Ekonominin bir tarafta reklamlarla iyileştiği ve en zorun geride bırakıldığı söyleminin geliştirdiği Türkiye’de ne yazık ki sahanın gerçekleri söylemlere uymuyor. Uymadığı gibi, ortada yönetilmesi gereken ciddi bir borç gerçeği var.
Tüketicinin toplum finans kesimine borcu 3,4 trilyon TL’yi aşmışken, son 12 ayda sadece kredi kartlarında takibe düşende yüzde 265, son 7 ayda da yüzde 182 artış olması, kredi kartı kullanımının alışkanlıktan değil, gelir yoksunluğundan kaynaklandığını bize gösteriyor.
Başarı ekonomi söylemlerinin gölgesinde, finansçıların coşku verdiği ama vatandaşından iş dünyasına kimsenin inandırıcı bulmadığı rakamları esas alırsak, ciddi bir ödemeler problemi ile karşı karşıya olduğumuz çok açık.
Nereden anlıyoruz? Şimdi BDDK kredi kartı borçlularına yönelik yeni bir açılım geliştirdi.

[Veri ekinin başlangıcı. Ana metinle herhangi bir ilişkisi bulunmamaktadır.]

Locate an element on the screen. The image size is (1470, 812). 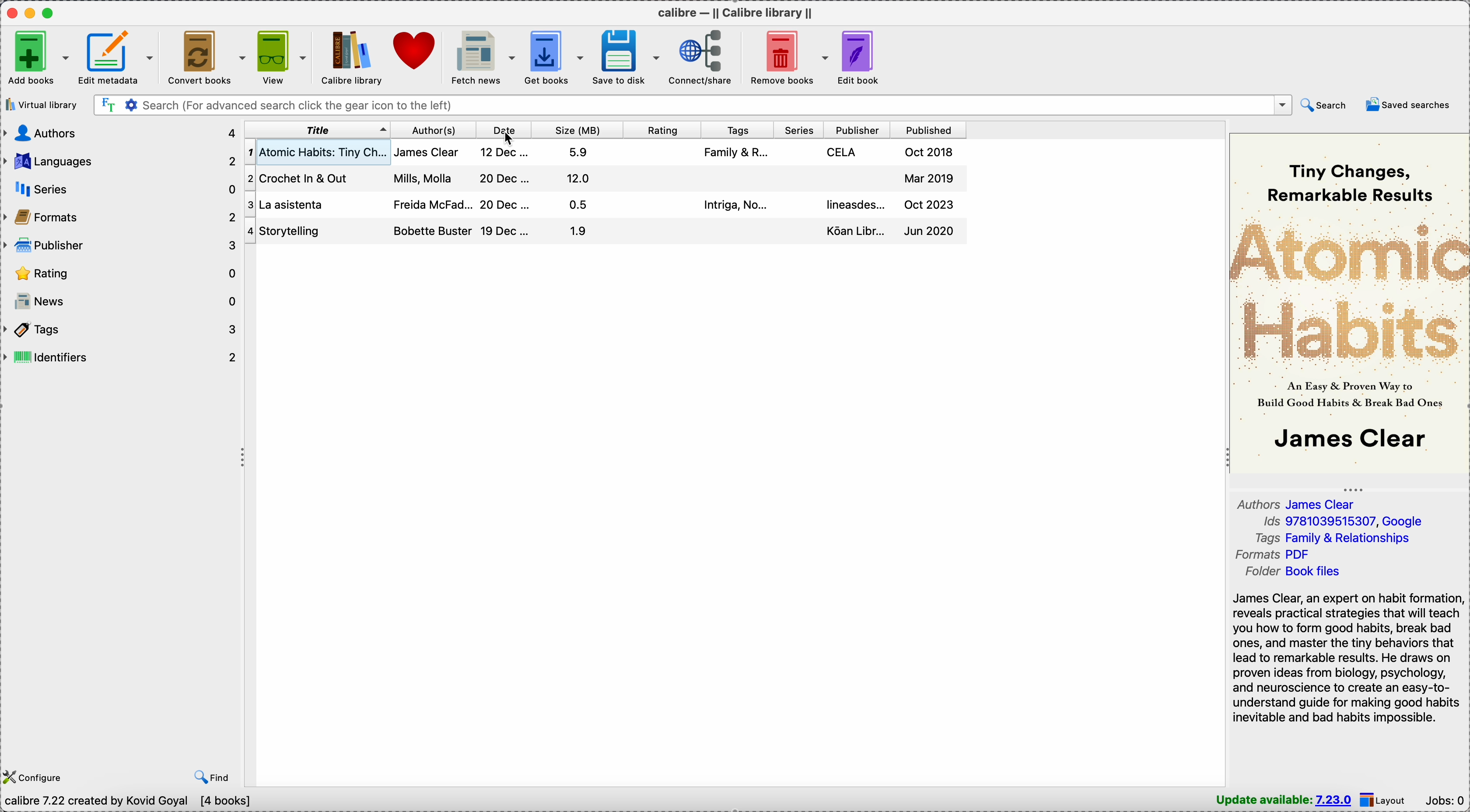
date is located at coordinates (503, 131). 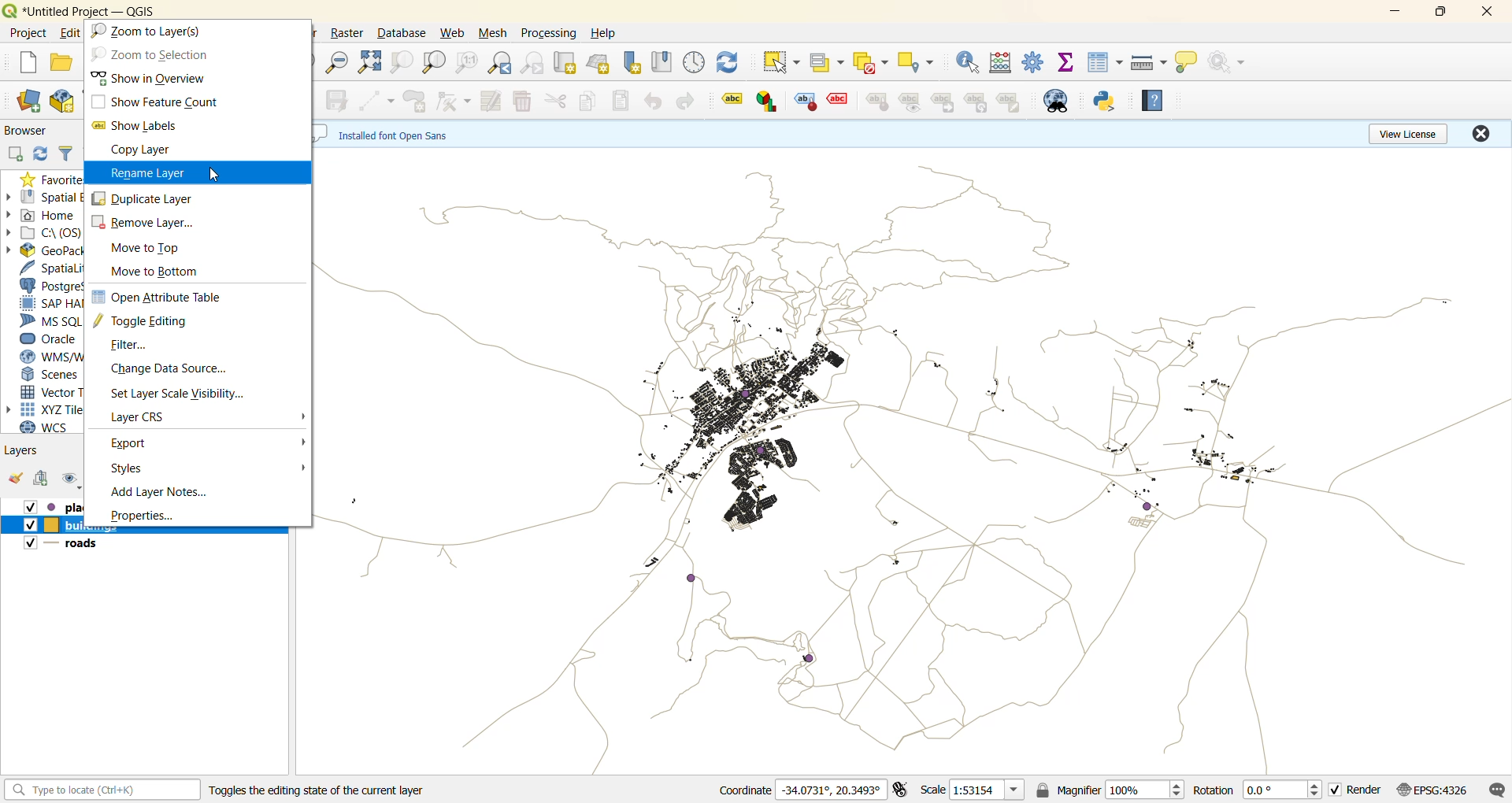 What do you see at coordinates (329, 790) in the screenshot?
I see `Toggles the editing state of the current layer` at bounding box center [329, 790].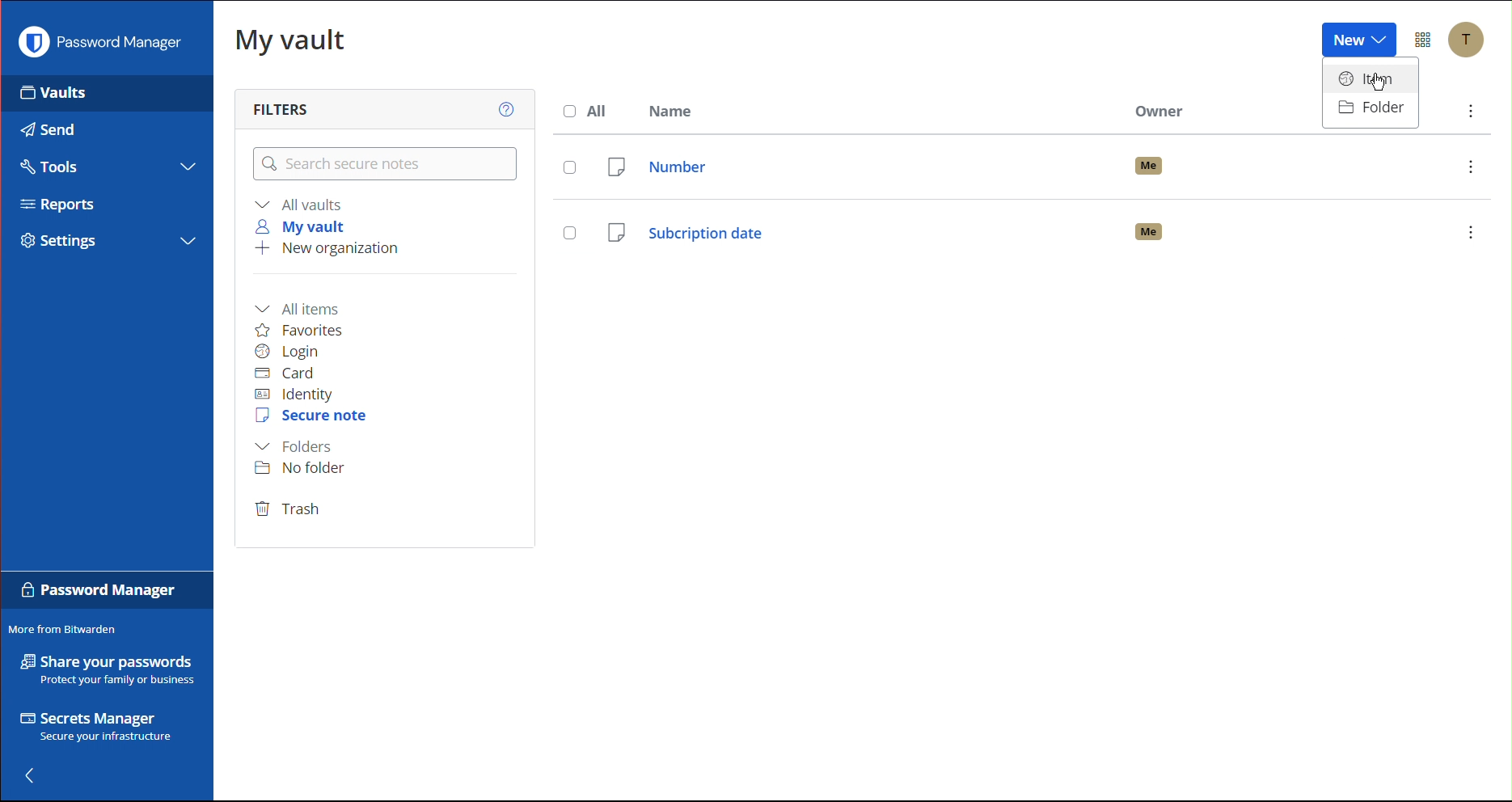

Borçların 60 aya kadar yapılandırılması öngörülüyor. Esasen prensipte son derece doğru ve alınması gereken bir karardı.
Nitekim asgari ödeme tutarlarında da iyileştirme yapılmış olması, borcun kurtarılması hamlesi adına anlamlı bir işaret. Elbette bunun insanlar gelirlerini ya da en iyi ihtimalle gelirleriyle satın alma yapabilecek gücü kaybettikten sonra olması da geç adılmış bir adım olarak nitelendirilmesi gerekiyor.
Yani bir borç 5 sene yapılandırılıyorsa, orada amaç ana parayı kurtarmaksa, daha farklı metotlar uygulanmalıdır. Şayet burada özel bankalar ile tüketiciyi karşı karşıya bırakırsanız, ödeme zincirinin kısa sürede yine kırılması kaçınılmazdır.
Zira ödeme kabiliyetini yitirmiş bir toplumda, kredi kartı borçlarını yapılandırıyorsanız yüksek faiz oranlarından yeni kredi satma peşine düşmek yerine, ana paranın kurtarılması esas alacak bir politika geliştirmeniz gerekiyor.
Faizlerin önemli ölçüde silindiği kamu bankalarından yeniden borçlandırmaların yapıldığı, ana para kurtarma operasyonuna imza atmanız gerekiyor. Yoksa bir bankaya alacağını 5 yıla yaymasını söylerseniz, orada ana parayı geçen ciddi faiz yüklerinin de ödeme güçlüğünü yitirmiş insanların belini bükmesine yardımcı oluyorsunuz demektir.
Bir de işin konuşulmayan yanı var. Önümüzdeki süreçte faizlerin düşmesi imkânı olacak mı bilmiyoruz. Ama genel eğilimin zamanı belli olmaksızın faizlerin düşürülmesine yönelik bir politika olduğunu ve bunun bir beklenti yarattığının herkes farkında.
O zaman soru şu: Neden faiz oranlarının düşmesi konusunda genel bir kanaat varken, yüzde 36 ve üzeri faiz oranlarından insanların borçları 60 ay vadeye yayılıyor? Madem faiz oranları düşecek, o zaman tek haneli enflasyon da hedeflendiğine göre tek haneli faizlerle bu yapılandırmalar gerçekleştirilsin.
Ama açmaza düşen tüketicinin rahatlatılması mı, yoksa bankaların yüksek faiz oranlarından alacaklarını yeniden yapılandırarak, hem sorunlu oranını azaltıp, hem de yüksek kazançlar elde ederek bilançolarını düzeltmesi mi? Sizce de bu sorunun yanıtının verilmesi gerekmiyor mu?